Et le 14 novembre 2023, dans le cadre d’une nouvelle loi immigration, le Sénat vota la suppression de l’AME, en quelque sorte, sourd à l’appel du pape François, le 23 septembre 2023 à Marseille, où il nous demandait de faire preuve d’humanité : « Certes, les difficultés d’accueil, de protection, de promotion et d’intégration de personnes non attendues sont sous les yeux de tous. Cependant, le critère principal ne peut être […] que la sauvegarde de la dignité humaine », c’est-à dire un traitement digne à la hauteur des valeurs que nous prétendons défendre, ajoute Isabelle de Gaulmyn(2) .

Ainsi, la suppression de l’AME, si elle était maintenue, serait un coup porté à l’idéal d’humanité que l’on est censé porter, ce que le monde médical a immédiatement et logiquement souligné, aussi pour des raisons de santé publique.

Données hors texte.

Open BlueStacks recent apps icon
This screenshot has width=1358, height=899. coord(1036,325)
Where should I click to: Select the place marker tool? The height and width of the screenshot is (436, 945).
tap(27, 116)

« La France ne peut accueillir toute la misère du monde », entend-on régulièrement comme argument définitif pour justifier une politique frileuse en matière d’immigration. Il est vrai que le pays connaît aussi une montée de la pauvreté selon le rapport 2023 du Secours catholique et des difficultés d’accès aux soins selon le rapport 2023 de Médecins du monde (Observatoire de l’accès aux droits et aux soins), suggérant qu’il existe aujourd’hui des marges de progrès pour éliminer la misère que l’on rencontre sur le territoire, en construisant une politique volontariste d’accompagnement des plus pauvres, empreinte d’équité, d’humanité et de responsabilité et facilitant l’accès aux droits fondamentaux.

Redonner consistance au principe d’hospitalité, qu’il concerne les populations qui vivent sur le territoire ou celles qui souhaitent y accéder, obligées de quitter leur pays, pourrait être finalement un beau projet de société où le principe d’humanité s’imposerait. Ce qui est réconfortant, c’est que nombre de personnes, d’associations tentent déjà de le mettre en pratique, y compris en prenant des risques. Au passage, le dernier film de Ken Loach, « The Old Oak », met en images, avec justesse, cette ultime utopie, tellement bénéfique pour chacun…

Pierre-Henri Duée

(1) La France perd-elle son humanité ? Réforme, n° 3904, 24 juin 2021, page 4

(2)Politique, le pape François ? La Croix L’Hebdo, n° 42732, 30 septembre-1er octobre 2023, pages 40-41.